Mais il a commencé à faire son apparition dans les townships. Le chef de l'Etat redoute par dessus tout qu'il ne se propage à toute vitesse dans ces taudis où vivent, entassées les unes sur les autres, les populations les plus pauvres du pays, souvent sans eau et sans toilettes.

Pour en avoir le coeur net, il a lancé une campagne de dépistage, inédite en Afrique, qui doit mobiliser 10.000 médecins, infirmières et bénévoles. Leur mission ? Traquer l'infection, porte à porte, chez les plus vulnérables.

A Yeoville, ces fantassins, répartis en huit petits groupes, sont chargés de ratisser un kilomètre carré.

"Notre but, c'est d'informer les gens. Certains ne comprennent pas la quarantaine", explique leur chef, Kegorapetse Ndingandinga, "leur santé est notre priorité absolue".

La tête en arrière, Michael Moshane, 58 ans, se prépare à un prélèvement nasal, assis sur un mur en briques. "C'est un peu désagréable mais il faut être fort", dit-il, "c'est indispensable pour savoir dans quel état vous êtes".

A ce jour, un peu plus de 47.500 tests de ce type ont été réalisés en Afrique, pour l'essentiel dans des laboratoires privés, selon le décompte des autorités sanitaires.

Un nombre nettement insuffisant, a jugé le ministre de la Santé Zweli Mkhize, persuadé de ne voir avec ses statistiques que la partie émergée de la pandémie.

"Les transmissions locales augmentent en silence", a-t-il averti cette semaine. "Dans les quartiers pauvres, les gens qui présentent des symptômes légers ne vont pas aussitôt à l'hôpital, nous ne connaissons pas la réalité du problème".

Son plan vise donc à doper le dépistage, comme l'a fait avec succès la Corée du Sud pour contrôler l'épidémie.

En renforçant les capacités de 10 laboratoires publics du pays et surtout, grâce à une flotte de 67 laboratoires mobiles, il espère passer la semaine prochaine de 5.000 à 30.000 tests par jour.

Très ambitieux. Car au premier jours de la

campagne vendredi, l'affluence est restée plutôt limitée.

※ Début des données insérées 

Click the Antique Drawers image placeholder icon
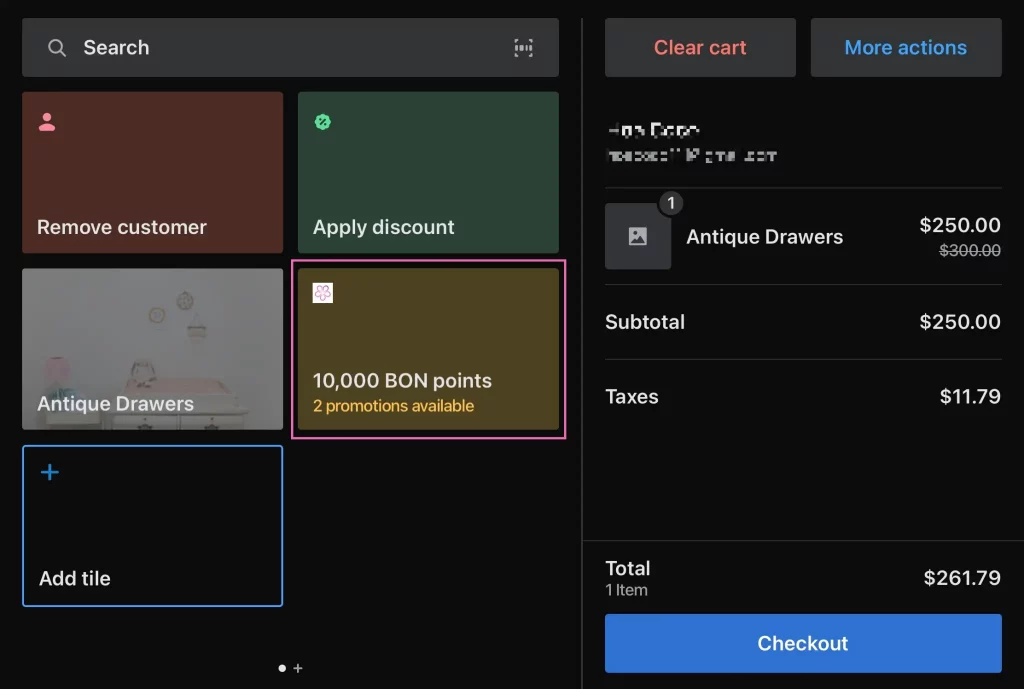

Pour Moshone, qui vit à Yeoville depuis vingt-six ans, ce n'est pas une surprise. La crainte de ses voisins lui rappelle les années 1990, quand le virus VIH a déferlé sur le pays. "Jusqu'à ce que le sida fasse ses premiers morts", note-t-il, "personne ici n'avait pris très au sérieux la menace".

Cette fois, l'infirmière Dlomo veut y croire. "Peut-être qu'en nous voyant dans le quartier, les gens vont réaliser que le danger existe et qu'ils doivent prendre des précautions".

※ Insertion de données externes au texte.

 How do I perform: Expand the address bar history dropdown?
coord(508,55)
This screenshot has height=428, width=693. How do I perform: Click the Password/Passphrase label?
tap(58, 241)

Pas sûr, à voir le peu d'empressement des populations des townships à respecter les consignes de confinement et les règles de distanciation sociale. Depuis une semaine, les files d'attentes devant les supermarchés ne raccourcissent pas, malgré le déploiement de la police et de l'armée.

"Moi et ma famille, on reste chez nous mais quand je vois comment tous les autres gens continuent à sortir, je suis très mécontente", lâche une habitante, Zandile Siwela.

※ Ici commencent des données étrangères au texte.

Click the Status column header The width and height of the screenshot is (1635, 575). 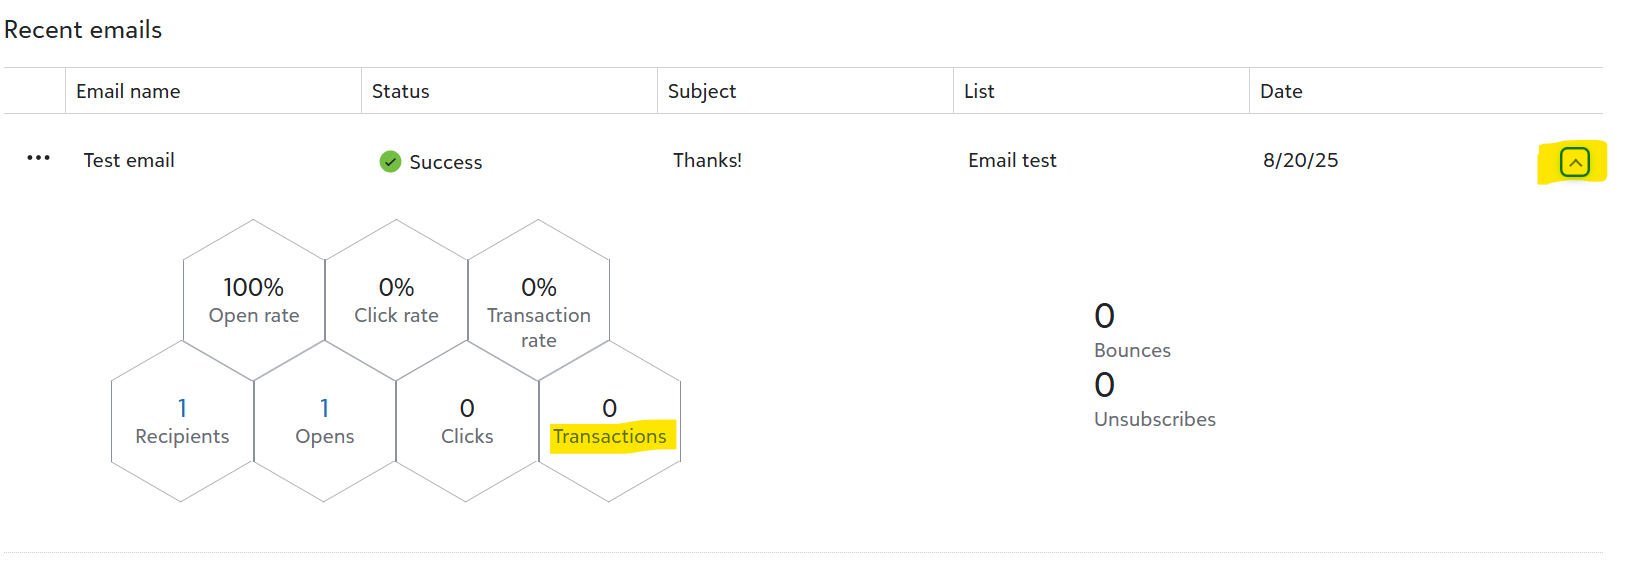(400, 91)
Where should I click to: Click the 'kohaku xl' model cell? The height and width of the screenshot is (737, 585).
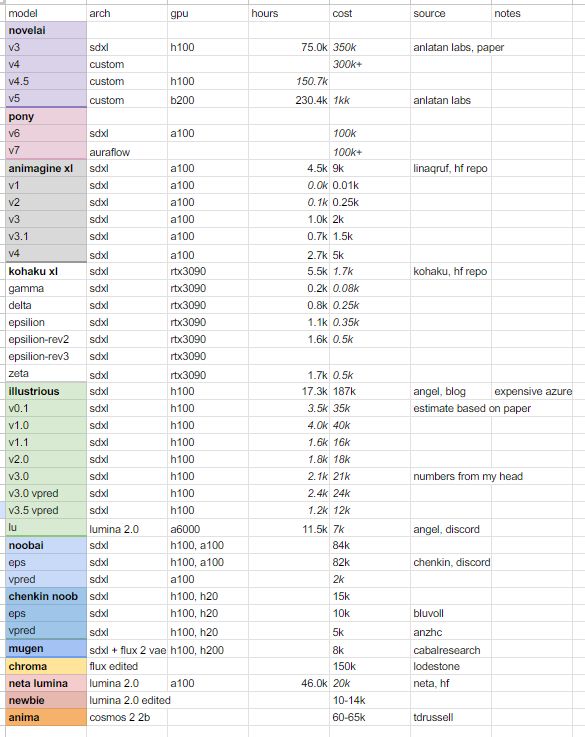[x=46, y=271]
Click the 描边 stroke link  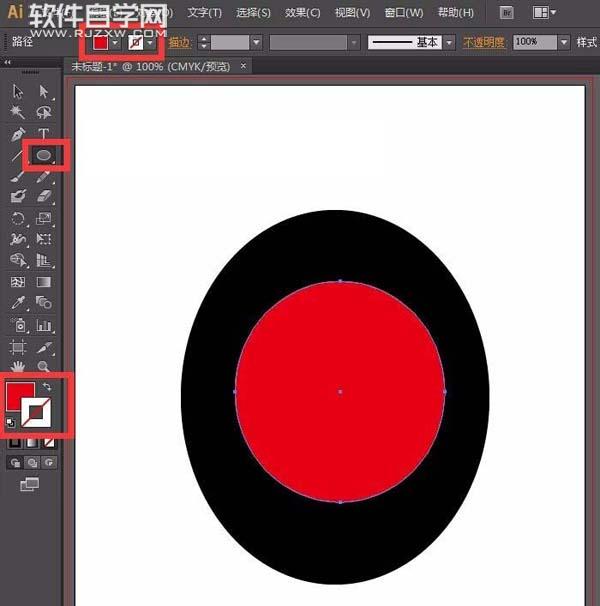point(180,44)
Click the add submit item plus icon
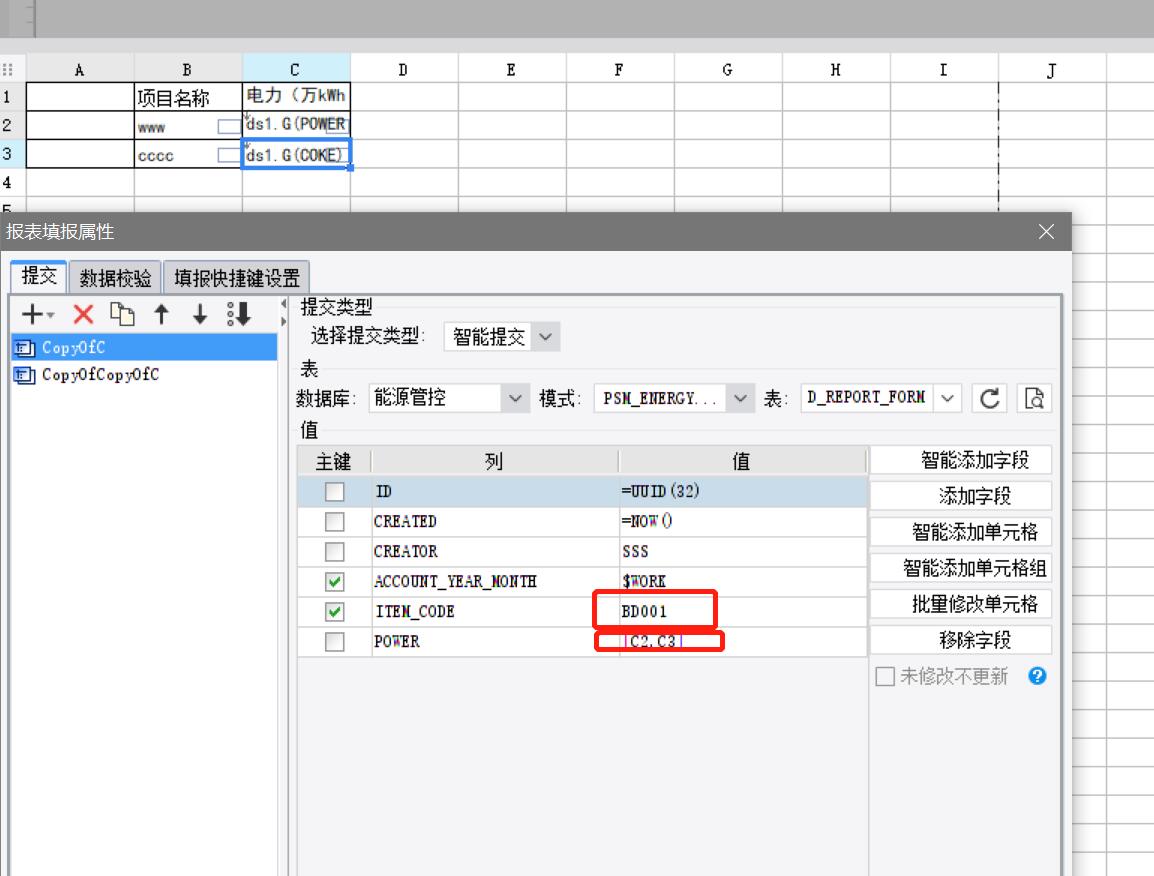The width and height of the screenshot is (1154, 876). pyautogui.click(x=33, y=314)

"Ils ne veulent pas s'isoler dans leur maison. Ils sortent avec leurs enfants, ils s'en foutent", renchérit une voisine, Masechaba Motaung, très agacée. "Les Africains prennent toujours les choses trop à la légère".

Pas le ministre Zweli Mkhize, en tout cas. Cette semaine, il a suggéré publiquement que la lente progression de l'épidémie observée ces derniers jours n'était peut-être que "le calme avant une tempête dévastatrice".